Port System
Overview
Ports provide type-safe communication between units with timestamped message queues for deterministic delivery. The connection delay determines latency; the queue type is automatically selected based on thread topology during simulation initialization.
Internal optimization: The framework uses different queue implementations as an internal optimization:
- delay=0: Same-cycle delivery (0-cycle latency), may use direct delivery
- delay>0: Queued delivery with N-cycle latency, queue type selected based on thread topology
This is an internal detail — users specify the delay when connecting ports, and the framework selects the appropriate queue type.
OutPort
template<typename T>
class OutPort {
public:
// Construction (auto-registers with owner)

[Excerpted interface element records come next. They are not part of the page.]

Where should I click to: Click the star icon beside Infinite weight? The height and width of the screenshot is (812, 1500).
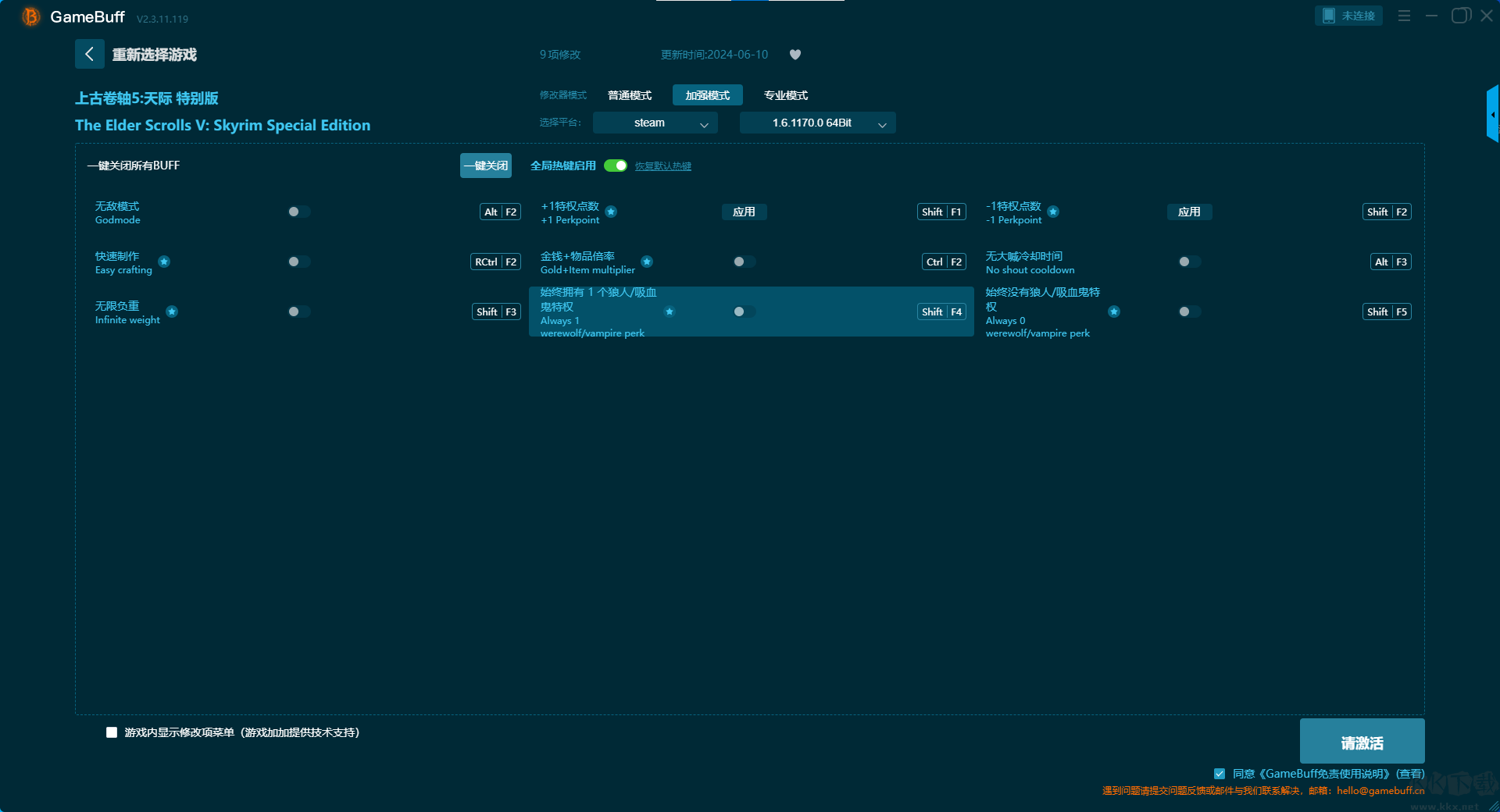click(x=172, y=312)
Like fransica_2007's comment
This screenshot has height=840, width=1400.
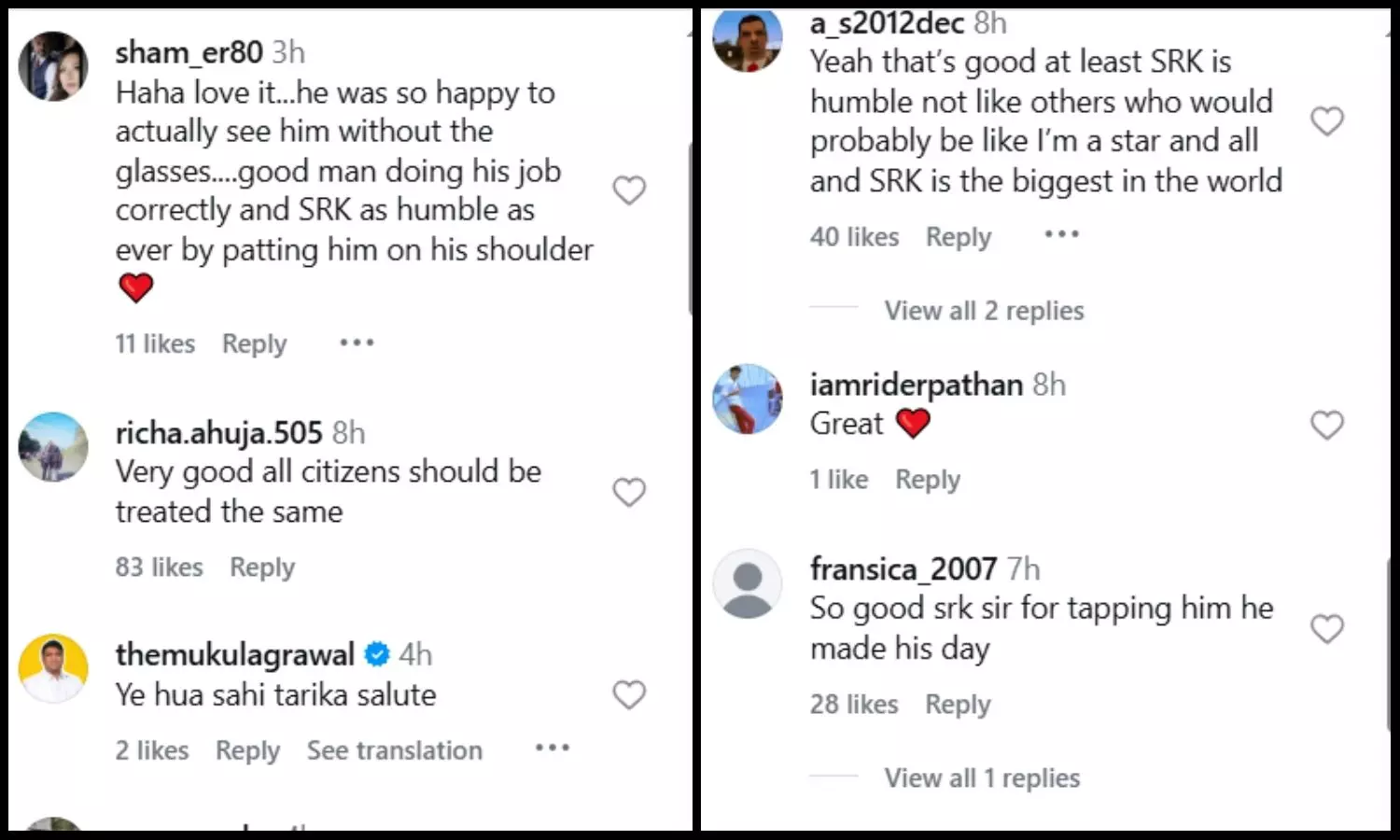click(1327, 629)
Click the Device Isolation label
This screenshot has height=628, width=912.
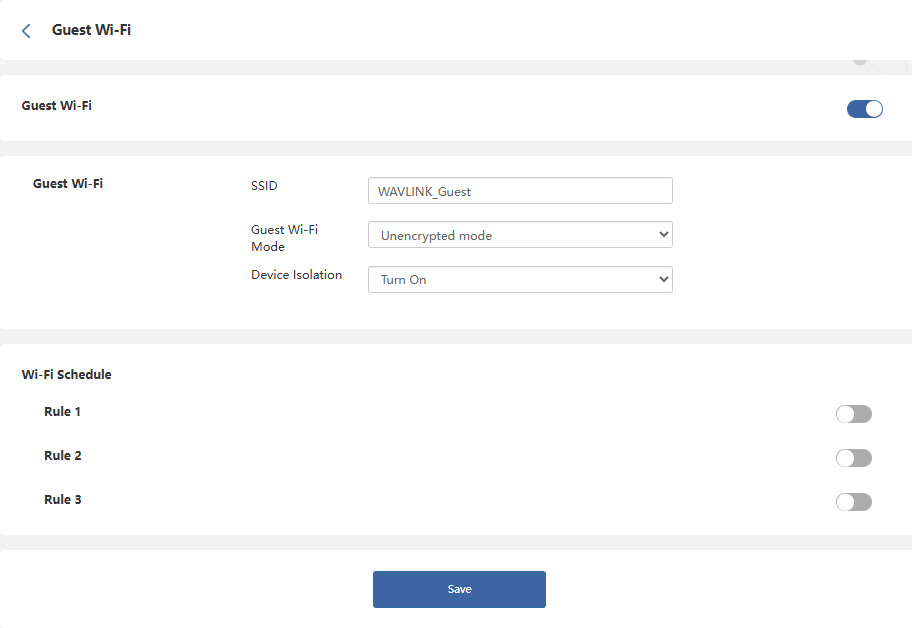296,275
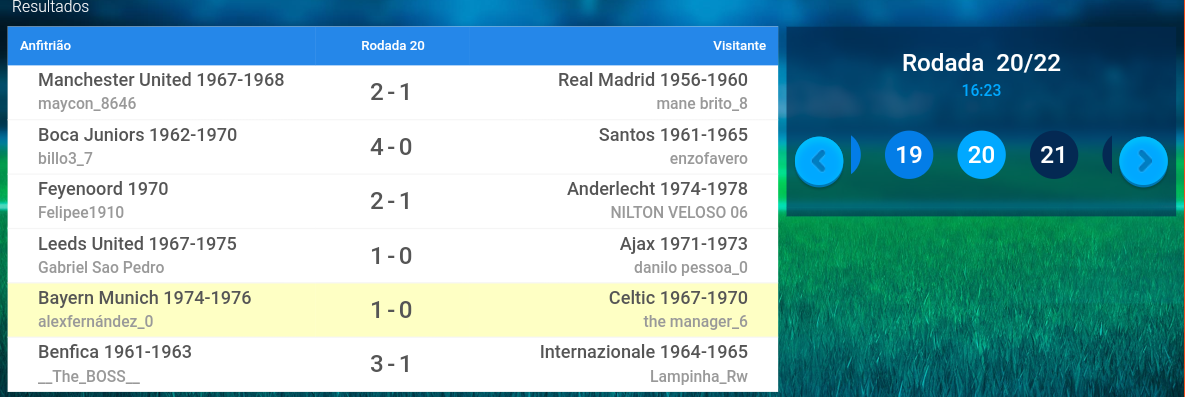View manager profile maycon_8646
1185x397 pixels.
pos(87,104)
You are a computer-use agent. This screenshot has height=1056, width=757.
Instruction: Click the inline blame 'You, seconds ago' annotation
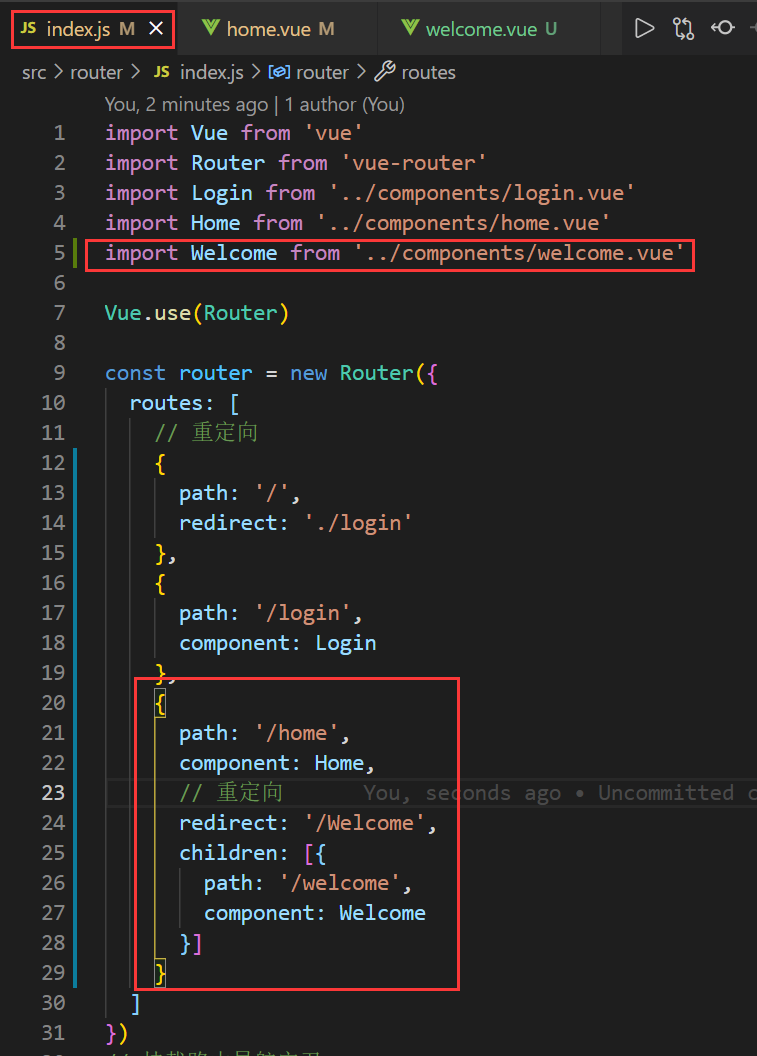pyautogui.click(x=462, y=792)
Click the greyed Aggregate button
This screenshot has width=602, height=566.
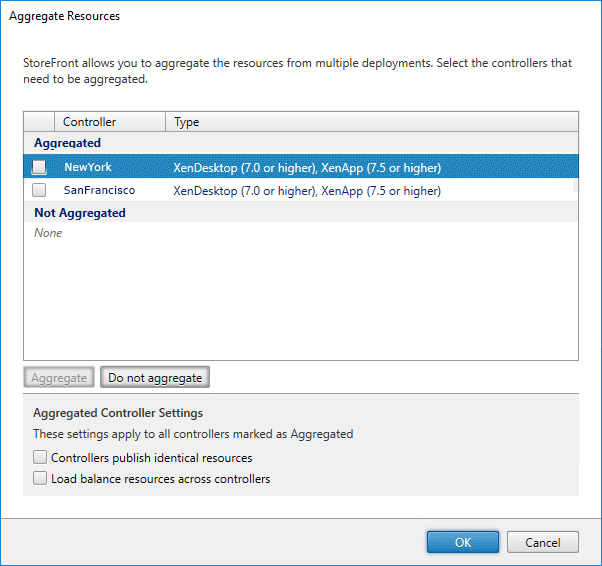click(x=59, y=377)
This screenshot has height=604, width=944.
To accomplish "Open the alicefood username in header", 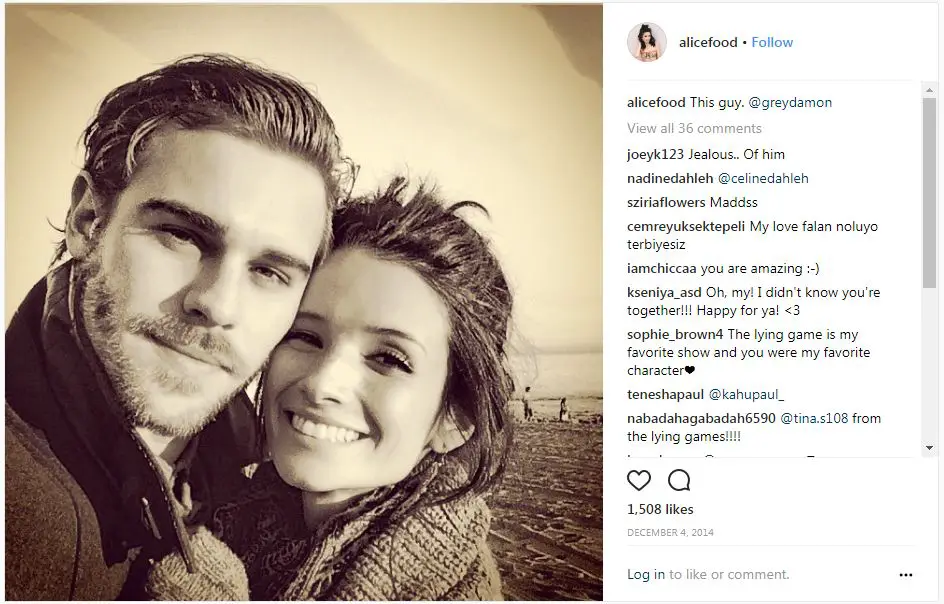I will tap(708, 42).
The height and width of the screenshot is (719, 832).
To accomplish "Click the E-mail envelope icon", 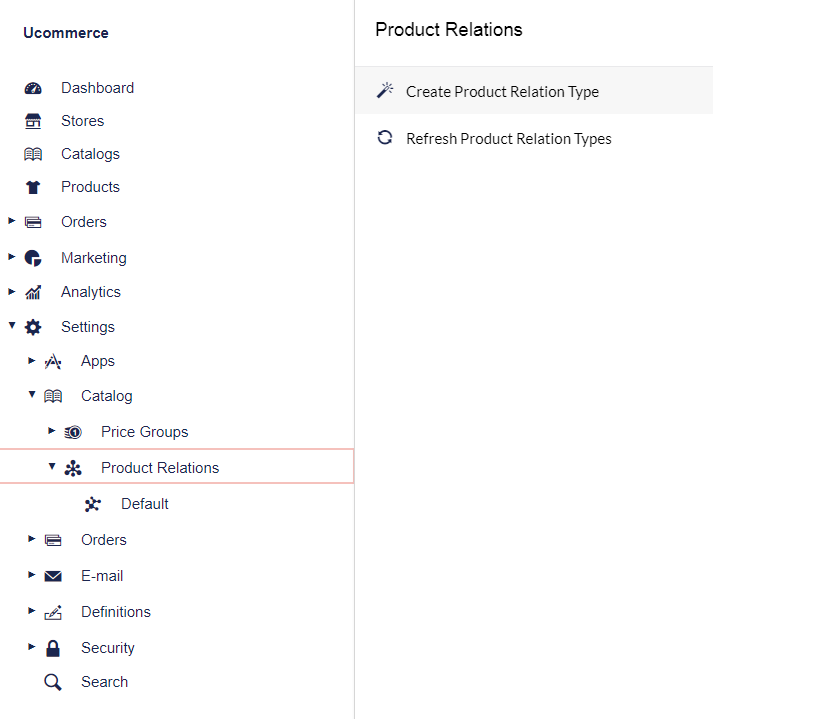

// per_cycle_capacity: max sends per cycle (UNLIMITED_CAPACITY = unlimited, default)
OutPort(Unit* owner, std::string name,
size_t per_cycle_capacity = UNLIMITED_CAPACITY);
// Connect to input port
Connection<T>* connect(InPort<T>* to, uint32_t delay);
// Send - returns success/failure
// Respects per-cycle capacity: returns false if exhausted
bool send(const T& data);
bool send(T&& data);
// Back pressure support (checks both per-cycle cap AND destination capacity)
bool canSend() const;
bool trySend(const T& data);
// Cancel all in-flight messages previously sent on this OutPort
void cancelInFlight();
// Per-cycle capacity control
void setPerCycleCapacity(size_t cap); // Runtime adjustment (UNLIMITED_CAPACITY = unlimited)
size_t perCycleCapacity() const;
size_t sentThisCycle() const; // 0 if unlimited
size_t remainingThisCycle() const; // UNLIMITED_CAPACITY if unlimited
// Sender-based send (for composition)
PortSendSender<T> send(T data);
// Query
const std::string& name() const;
size_t connectionCount() const;
bool isConnected() const;
bool isAnyDestinationFull() const;
};
InPort
template<typename T>
class InPort {
public:
static constexpr size_t UNLIMITED_CAPACITY = /* ... */;
// Construction (auto-registers with owner)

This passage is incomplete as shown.